Speaking at a Specsavers Clinical Conference during August, Associate Professor Colin Chan described paediatric keratoconus as “scary” and “a very different beast” compared to adult keratoconus.
While originally assumed to be a relatively rare condition, we now know that keretoconus affects around 1% of the general population in Australia, however affects 20% of children with a family history of the condition, and up to 30% of children with vernal or atopic allergies.
Assoc/Prof Chan said there are two reasons why paediatric keratonocus is so “scary”; the speed at which it progresses, and the difficulty in detection.
The younger the child, the more rapidly their keratoconus will worsen.
“It can escalate extremely quickly and yet kids won’t display much reduced vision because of their accommodation, and so they won’t know to tell anyone about it,” he explained. This means they will typically present with much more severe disease, particularly those with serious allergies, like atopic or vernal allergy.
Highlighting cases he has seen, where children have lost three diopters of cylinder in as little as two months, Assoc/Prof Chan cautioned optometrists to always measure progression with a topographic device.
“You must not rely on change in the refraction to guide you on whether the patient is getting progressively worse – there will always be less change in the refraction than the change in the corneal cylinder – that’s because of lens accommodation, and because kids compensate – if they’re young they can cover up a lot of corneal cylinder.”
Pleading with optometrists who do not have a topographic device to refer on to someone who does, he said, “It literally breaks my heart to see a kid diagnosed late… you can’t hang on to suspected keratoconic patients and diagnose purely on refraction… Refraction alone doesn’t cut it.”
Alternatively, he recommended investing in a topographer and said having a device in the practice would be as useful as having an optical coherence tomographer.
Detecting keratoconus early means treatment can be initiated to slow or, at best, halt progression. This will protect a child’s vision and in an ideal future, eliminate the need for a corneal transplant.
While there are no global guidelines for screening children for keratoconus, Assoc/ Prof Chan said children as young as five with a family history, or atopic and vernal allergies, should be screened six, nine or 12- monthly.

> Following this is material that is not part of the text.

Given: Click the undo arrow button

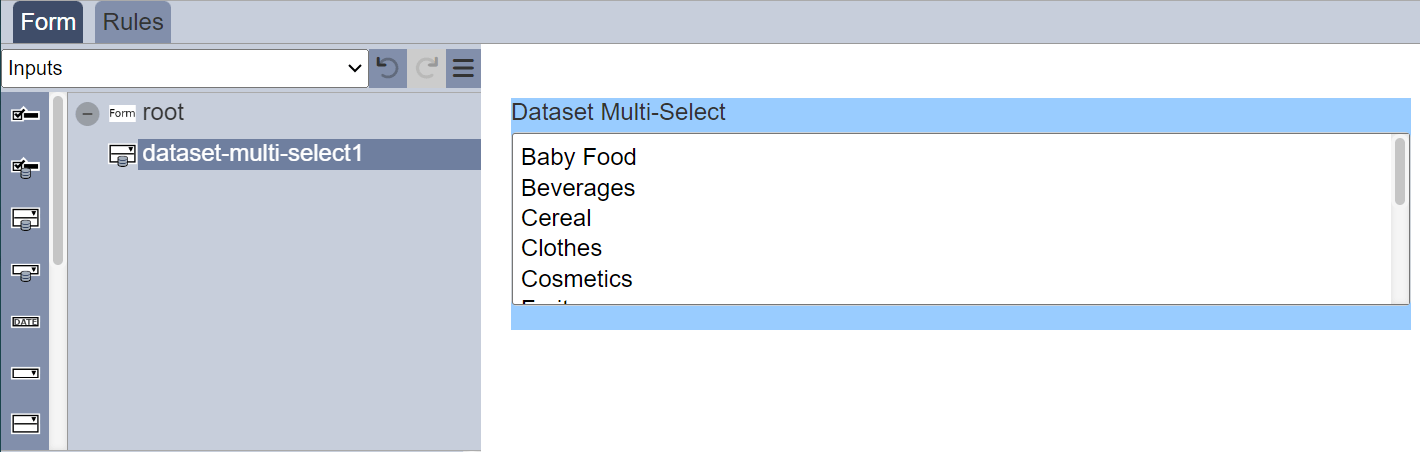Looking at the screenshot, I should coord(388,68).
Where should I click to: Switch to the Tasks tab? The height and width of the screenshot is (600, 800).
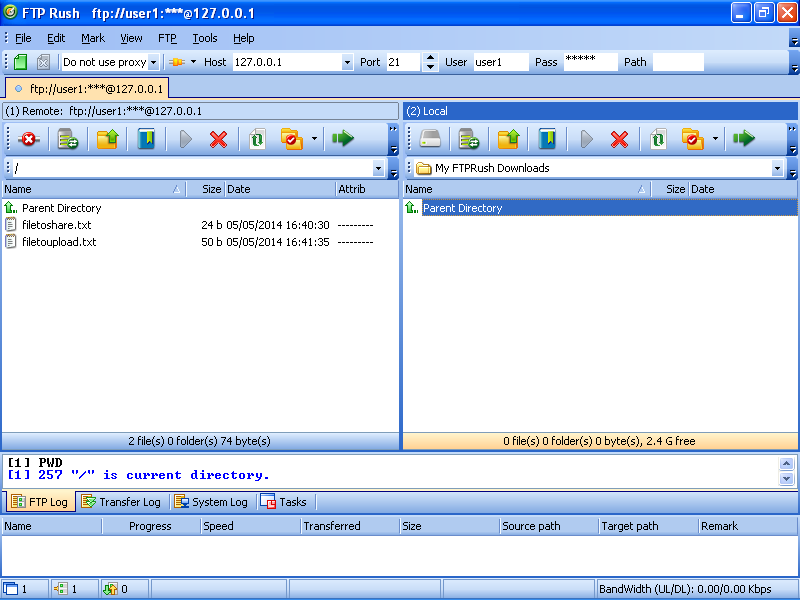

“You may be wasting their time and money but the consequences of not picking up keratoconus early are far worse.”
While optometrists are good at reminding keratoconics with allergies not to rub their eyes for fear of corneal damage, he said they should also take a more proactive approach to recommending anti-histamines.
Even people who say they don’t rub their eyes may do so at night, he cautioned. An anti-histamine that relieves them of allergic symptoms will minimise rubbing.

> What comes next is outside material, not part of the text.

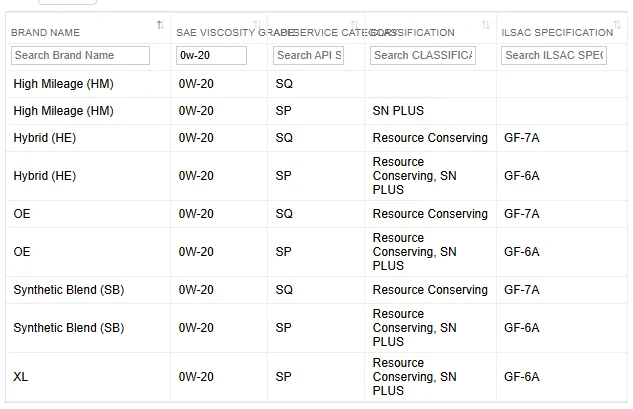
Task: Select the High Mileage (HM) SQ row
Action: (316, 84)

He recommended having a ‘go-to’ antihistamine to recommend – preferably one that is preservative free and available over the counter – and providing patients with very clear instructions on how and when to use it. However, be prepared to suggest an alternative, as some patients won’t tolerate “your favourite” due to the active ingredient or formulation; the priority is to achieve compliance.
“Be suspicious – any child with a family history, allergies (not seasonal), who goes from being the smartest kid in the class to being troublesome, who has Down syndrome, or any astigmatism could have keratoconus,” Assoc/Prof Chan said. “They have their whole life ahead of them so it’s important to pick them up so we can screen, and prevent keratoconus progression.”